Sorry for the delay in response.

Transport off: D1 Cathode 30mV , D1 Anode 650mV
Transport on: D1 Cathode 13.9V, Anode 10.6V

With speed switch at normal speed - continuity between pins 1 and 3 and also pins 1 and 4.
With speed switch at high speed - continuity between pins 2 and 4

Tape speed definitely increases when switched to high speed.

My earlier measurements were taken at the points you indicated.

Is there ANY adjustment in the speed at all? If the speed adjusts, try what I said earlier. Forward bias a diode or two in the 2 wires going directly to the motor. It won't hurt anything and reduce the voltage to the motor by .6-7v for each diode. If it takes two put one on each side. If it gets you in the adjustment range and is stable, call it a day. Also... Have you checked the ripple voltage on your DC rails? This thing is old. It would not surprise me if it has a 2200uf or 4700uf cap going south. Especially if it has sat unpowered for a while...
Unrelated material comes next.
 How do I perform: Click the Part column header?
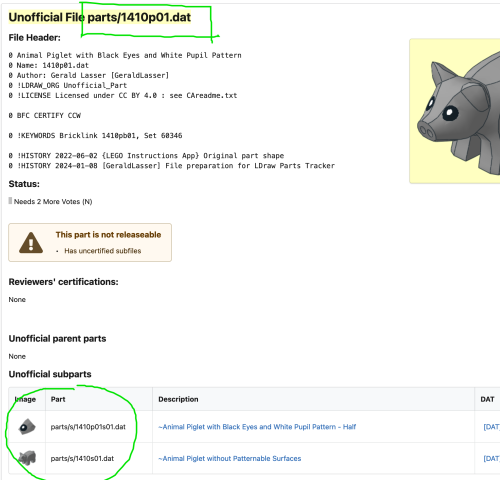point(58,399)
I have begun to think the problem is with the new motor. I have read that there are counterfeits out there. There is a hole in the back of this motor but there is no adjustment pot under it. According to what I have found, this motor can operate with a voltage supply of about 9 to 15 volts so I don't think lowering the voltage will change the speed. I have not replaced any caps or checked ripple but it sounds fine. I don't want to put anything else into it until I can get the speed right. I may look for a single speed motor if I can't get this one working.